▶ [Task] Exclude all pictures, then write out exactly the lines below from the first one through the line with "Task: Open the ECP v.3.5.3 link".
____
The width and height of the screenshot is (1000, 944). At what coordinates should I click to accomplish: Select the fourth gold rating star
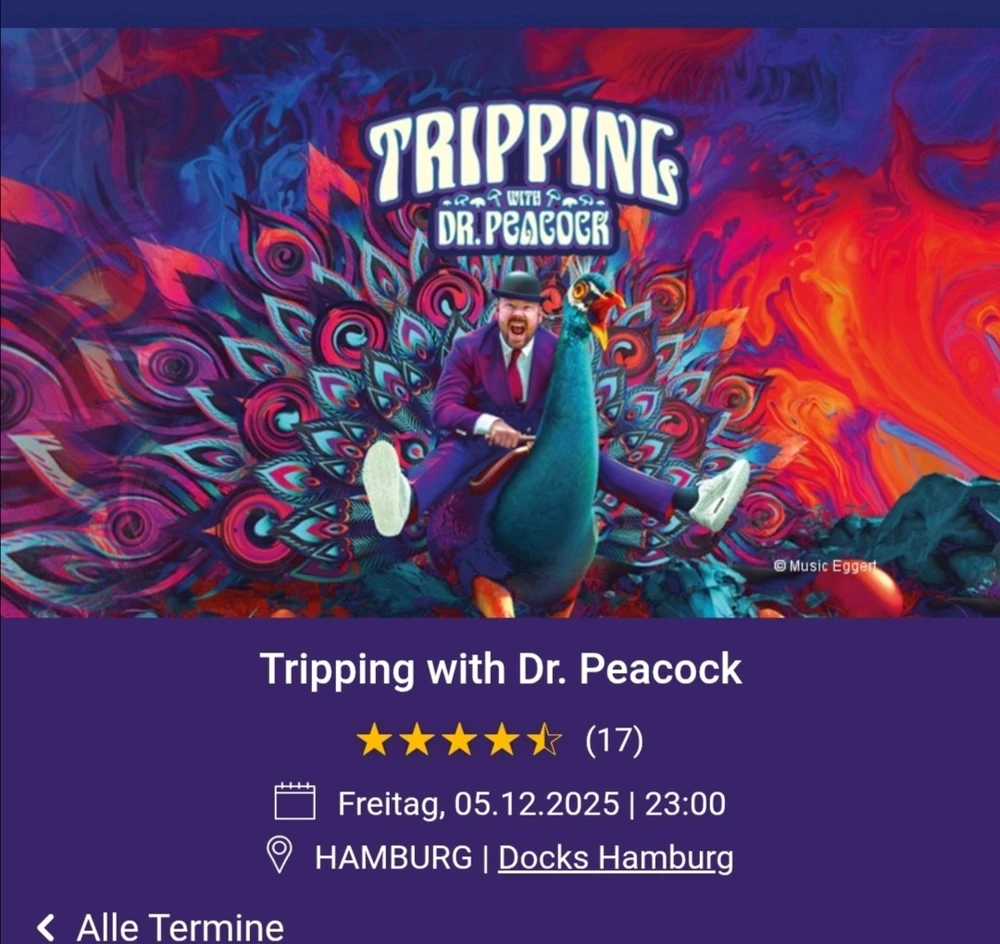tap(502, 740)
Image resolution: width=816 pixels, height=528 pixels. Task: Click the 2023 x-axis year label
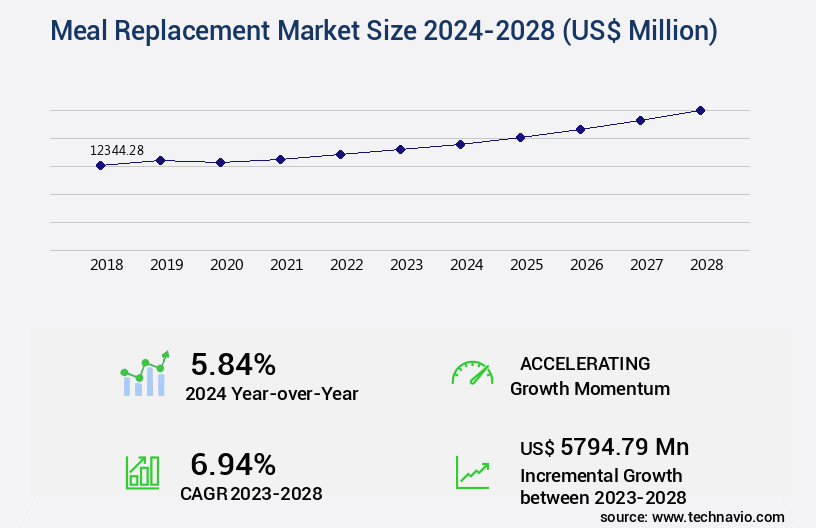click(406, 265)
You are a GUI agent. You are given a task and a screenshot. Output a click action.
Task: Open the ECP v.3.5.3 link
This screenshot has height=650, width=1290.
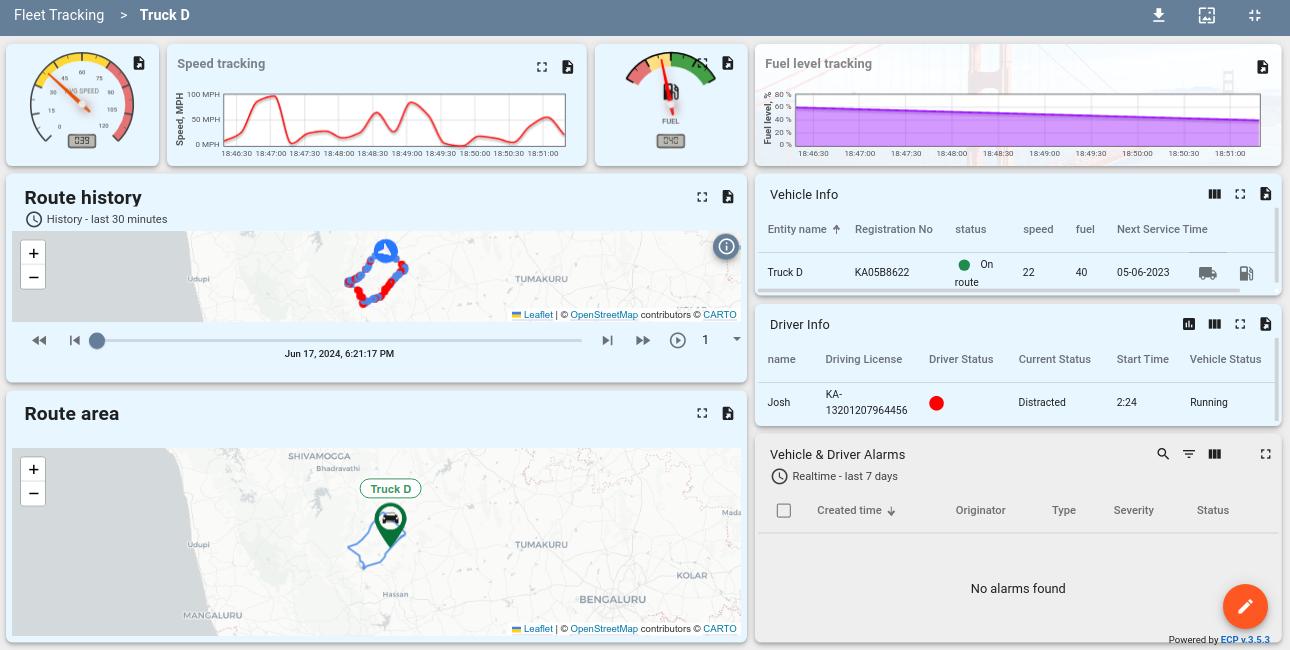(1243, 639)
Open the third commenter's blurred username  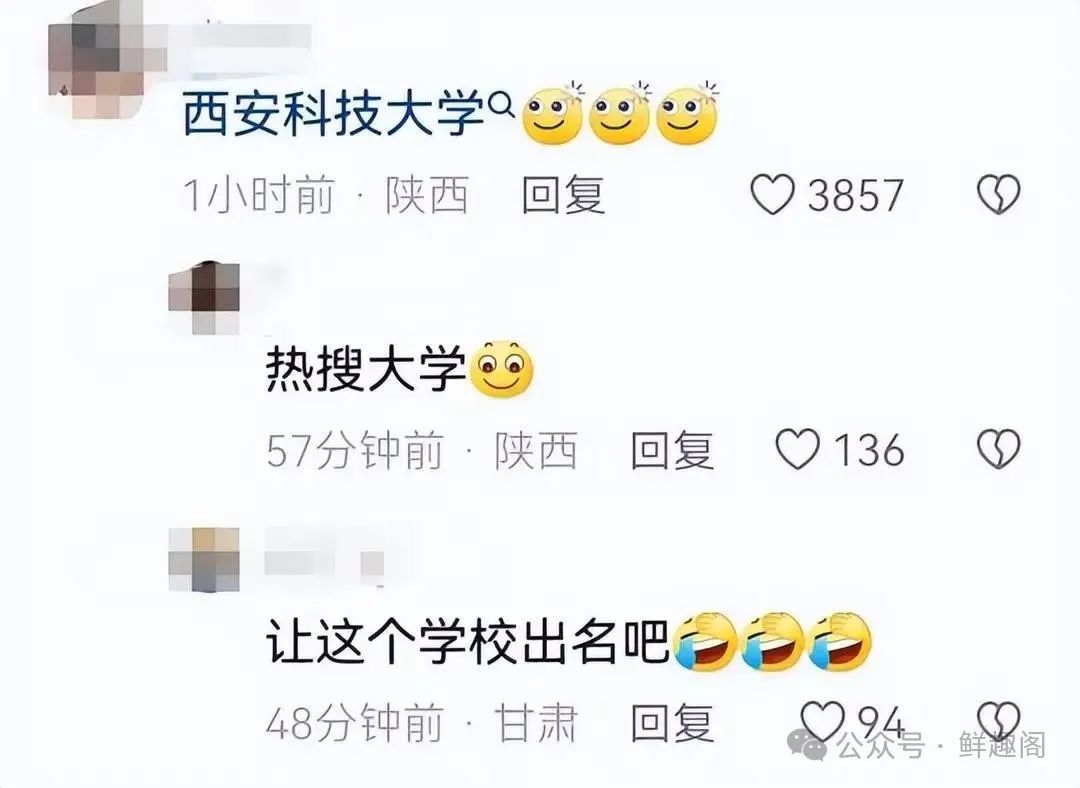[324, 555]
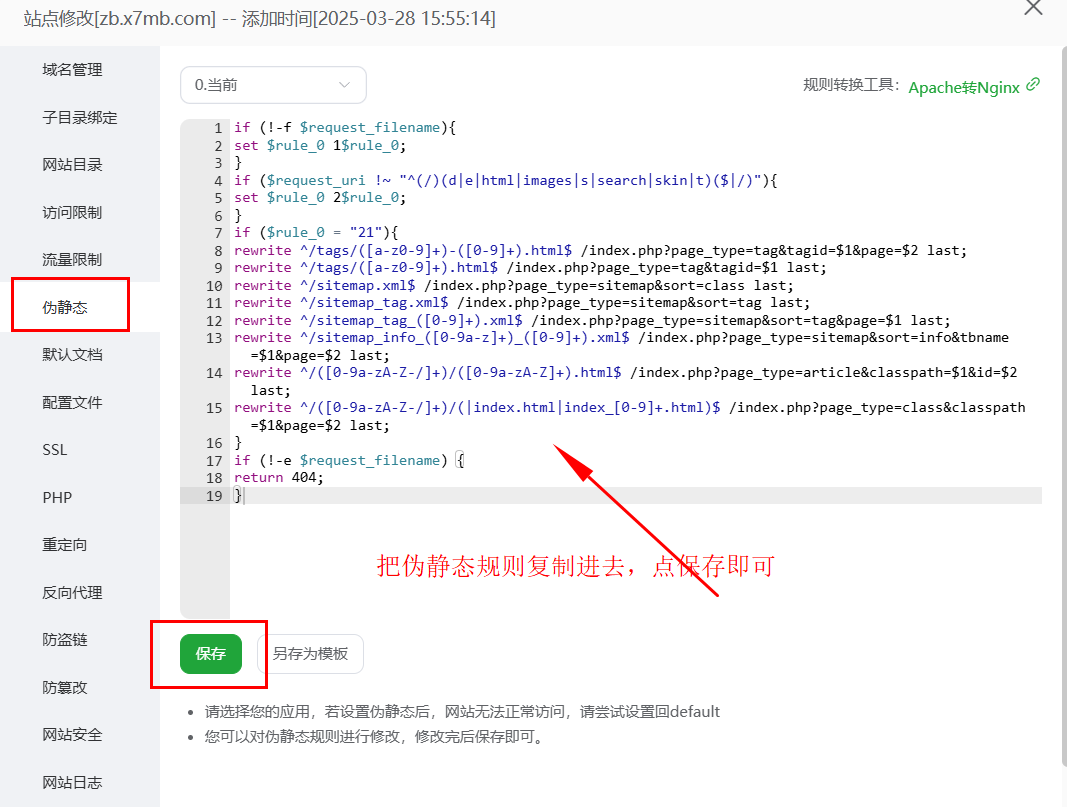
____
▶ [Solution to this problem]
The width and height of the screenshot is (1000, 944). At what coordinates should I click to accomplish: Select the fourth gold rating star
tap(502, 740)
Image resolution: width=816 pixels, height=528 pixels. Task: Click the 2023 x-axis year label
click(406, 265)
You are a GUI agent. You are given a task and a screenshot. Output a click action.
Task: Open the ECP v.3.5.3 link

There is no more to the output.